Supplied material:
= Beginning of Section =

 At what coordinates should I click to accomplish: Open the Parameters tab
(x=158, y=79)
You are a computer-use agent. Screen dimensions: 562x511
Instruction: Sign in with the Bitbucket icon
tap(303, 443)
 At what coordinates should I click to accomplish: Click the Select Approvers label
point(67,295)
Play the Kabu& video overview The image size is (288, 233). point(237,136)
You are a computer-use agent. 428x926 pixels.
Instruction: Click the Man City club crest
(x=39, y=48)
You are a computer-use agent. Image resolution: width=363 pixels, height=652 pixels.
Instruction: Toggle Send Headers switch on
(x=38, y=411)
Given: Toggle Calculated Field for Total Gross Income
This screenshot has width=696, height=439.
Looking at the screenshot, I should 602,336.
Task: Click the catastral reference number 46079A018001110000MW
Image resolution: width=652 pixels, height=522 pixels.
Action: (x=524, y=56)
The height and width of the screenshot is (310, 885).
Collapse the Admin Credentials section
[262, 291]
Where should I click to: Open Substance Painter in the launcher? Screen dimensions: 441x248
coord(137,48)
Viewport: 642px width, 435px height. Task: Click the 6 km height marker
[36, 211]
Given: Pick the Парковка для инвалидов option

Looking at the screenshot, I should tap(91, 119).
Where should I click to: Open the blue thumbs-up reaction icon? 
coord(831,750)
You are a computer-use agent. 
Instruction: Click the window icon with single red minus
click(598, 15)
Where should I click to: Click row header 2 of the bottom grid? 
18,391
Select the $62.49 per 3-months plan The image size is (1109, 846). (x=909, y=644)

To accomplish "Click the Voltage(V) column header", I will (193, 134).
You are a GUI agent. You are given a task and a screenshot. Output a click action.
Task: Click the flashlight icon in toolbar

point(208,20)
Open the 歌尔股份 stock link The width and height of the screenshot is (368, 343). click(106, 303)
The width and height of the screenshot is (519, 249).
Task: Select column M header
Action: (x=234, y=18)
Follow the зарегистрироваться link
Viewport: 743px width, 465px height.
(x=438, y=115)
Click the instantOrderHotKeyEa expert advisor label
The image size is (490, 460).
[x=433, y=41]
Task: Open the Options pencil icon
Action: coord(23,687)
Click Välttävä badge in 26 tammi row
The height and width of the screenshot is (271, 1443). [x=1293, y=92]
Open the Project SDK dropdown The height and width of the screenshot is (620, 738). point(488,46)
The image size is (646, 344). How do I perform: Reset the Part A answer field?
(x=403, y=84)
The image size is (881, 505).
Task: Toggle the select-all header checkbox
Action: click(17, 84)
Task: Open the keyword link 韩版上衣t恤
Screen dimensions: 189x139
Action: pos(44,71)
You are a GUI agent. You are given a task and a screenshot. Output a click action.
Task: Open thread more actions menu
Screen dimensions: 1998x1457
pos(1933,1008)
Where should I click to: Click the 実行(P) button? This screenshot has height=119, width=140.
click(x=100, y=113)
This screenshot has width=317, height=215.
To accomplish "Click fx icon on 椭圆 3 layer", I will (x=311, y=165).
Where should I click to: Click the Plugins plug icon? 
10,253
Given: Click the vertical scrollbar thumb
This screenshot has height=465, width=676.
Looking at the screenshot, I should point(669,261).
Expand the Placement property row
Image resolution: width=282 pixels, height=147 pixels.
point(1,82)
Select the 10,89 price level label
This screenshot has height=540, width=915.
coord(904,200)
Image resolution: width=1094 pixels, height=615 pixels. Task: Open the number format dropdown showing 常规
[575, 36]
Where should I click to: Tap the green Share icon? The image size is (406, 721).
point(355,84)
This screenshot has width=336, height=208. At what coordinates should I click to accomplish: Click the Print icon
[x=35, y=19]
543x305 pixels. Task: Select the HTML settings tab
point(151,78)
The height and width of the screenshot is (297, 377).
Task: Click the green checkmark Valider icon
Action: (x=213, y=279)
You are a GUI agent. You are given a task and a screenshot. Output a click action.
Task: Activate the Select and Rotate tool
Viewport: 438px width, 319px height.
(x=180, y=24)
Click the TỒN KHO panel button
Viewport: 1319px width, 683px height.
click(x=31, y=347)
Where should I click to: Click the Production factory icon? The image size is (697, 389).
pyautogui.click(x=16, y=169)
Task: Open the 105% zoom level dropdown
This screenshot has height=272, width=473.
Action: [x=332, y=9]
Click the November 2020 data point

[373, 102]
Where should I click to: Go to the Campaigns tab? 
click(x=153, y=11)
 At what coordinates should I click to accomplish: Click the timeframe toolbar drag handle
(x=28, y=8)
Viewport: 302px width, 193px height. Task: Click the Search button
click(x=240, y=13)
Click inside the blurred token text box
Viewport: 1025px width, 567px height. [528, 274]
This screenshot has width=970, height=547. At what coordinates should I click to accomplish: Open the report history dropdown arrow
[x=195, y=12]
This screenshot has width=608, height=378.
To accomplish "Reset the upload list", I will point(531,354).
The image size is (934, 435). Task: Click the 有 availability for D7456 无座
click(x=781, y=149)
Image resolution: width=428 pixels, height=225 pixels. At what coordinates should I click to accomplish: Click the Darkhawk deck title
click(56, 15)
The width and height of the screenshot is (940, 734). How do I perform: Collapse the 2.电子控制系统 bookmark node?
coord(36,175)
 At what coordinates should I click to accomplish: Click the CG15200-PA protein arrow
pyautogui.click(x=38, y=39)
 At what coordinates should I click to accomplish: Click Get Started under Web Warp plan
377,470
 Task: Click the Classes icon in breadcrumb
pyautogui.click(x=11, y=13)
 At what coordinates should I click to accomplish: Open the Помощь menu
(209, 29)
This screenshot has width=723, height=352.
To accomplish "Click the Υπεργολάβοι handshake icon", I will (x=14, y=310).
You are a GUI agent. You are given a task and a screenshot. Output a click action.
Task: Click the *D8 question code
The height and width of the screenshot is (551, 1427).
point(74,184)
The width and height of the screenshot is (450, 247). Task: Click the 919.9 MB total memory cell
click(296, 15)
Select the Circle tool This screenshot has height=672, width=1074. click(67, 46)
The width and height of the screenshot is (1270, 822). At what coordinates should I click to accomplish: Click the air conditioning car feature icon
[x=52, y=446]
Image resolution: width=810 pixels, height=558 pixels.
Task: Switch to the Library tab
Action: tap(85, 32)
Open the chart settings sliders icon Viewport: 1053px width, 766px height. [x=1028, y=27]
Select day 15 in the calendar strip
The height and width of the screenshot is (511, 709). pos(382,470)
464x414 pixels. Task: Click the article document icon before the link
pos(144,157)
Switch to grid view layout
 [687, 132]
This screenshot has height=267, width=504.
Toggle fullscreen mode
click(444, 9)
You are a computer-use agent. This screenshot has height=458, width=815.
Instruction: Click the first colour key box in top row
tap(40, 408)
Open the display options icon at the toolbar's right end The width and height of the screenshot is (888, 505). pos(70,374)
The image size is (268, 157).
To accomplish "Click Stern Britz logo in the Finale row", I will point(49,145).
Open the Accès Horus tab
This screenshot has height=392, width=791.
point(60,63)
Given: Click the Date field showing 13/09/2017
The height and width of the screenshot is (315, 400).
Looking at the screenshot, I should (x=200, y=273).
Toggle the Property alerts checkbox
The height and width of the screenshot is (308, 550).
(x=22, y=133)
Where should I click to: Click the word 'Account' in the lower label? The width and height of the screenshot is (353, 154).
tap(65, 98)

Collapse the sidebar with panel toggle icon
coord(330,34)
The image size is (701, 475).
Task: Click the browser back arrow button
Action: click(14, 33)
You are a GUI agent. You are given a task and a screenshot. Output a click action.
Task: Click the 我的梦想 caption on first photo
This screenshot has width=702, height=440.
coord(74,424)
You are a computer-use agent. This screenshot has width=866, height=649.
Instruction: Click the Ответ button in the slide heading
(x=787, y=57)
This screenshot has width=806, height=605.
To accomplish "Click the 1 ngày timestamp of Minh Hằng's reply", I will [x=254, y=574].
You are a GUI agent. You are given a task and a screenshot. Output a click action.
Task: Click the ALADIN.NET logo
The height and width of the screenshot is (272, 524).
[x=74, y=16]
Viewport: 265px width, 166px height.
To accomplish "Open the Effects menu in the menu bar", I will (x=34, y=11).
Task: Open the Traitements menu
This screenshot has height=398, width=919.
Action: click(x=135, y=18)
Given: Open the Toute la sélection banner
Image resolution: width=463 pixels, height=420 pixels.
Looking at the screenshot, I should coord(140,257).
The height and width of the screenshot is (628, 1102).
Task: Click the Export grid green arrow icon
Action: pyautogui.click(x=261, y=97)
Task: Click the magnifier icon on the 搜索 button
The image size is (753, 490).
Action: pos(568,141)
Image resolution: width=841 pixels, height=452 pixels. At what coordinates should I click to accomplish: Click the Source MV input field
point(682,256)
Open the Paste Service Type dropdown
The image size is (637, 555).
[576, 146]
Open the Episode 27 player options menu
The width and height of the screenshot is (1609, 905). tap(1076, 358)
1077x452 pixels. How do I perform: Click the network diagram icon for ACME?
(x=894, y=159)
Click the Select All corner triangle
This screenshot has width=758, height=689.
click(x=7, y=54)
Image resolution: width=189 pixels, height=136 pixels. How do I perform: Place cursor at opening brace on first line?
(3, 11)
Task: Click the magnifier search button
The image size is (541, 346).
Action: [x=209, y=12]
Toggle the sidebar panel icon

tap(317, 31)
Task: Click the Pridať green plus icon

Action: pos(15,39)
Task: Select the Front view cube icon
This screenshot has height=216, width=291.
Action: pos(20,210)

= End of Section =

Task details:
If a line in the listing contains "logo", it counts. Say how many lines count, with no other words.

Result for this exercise:
2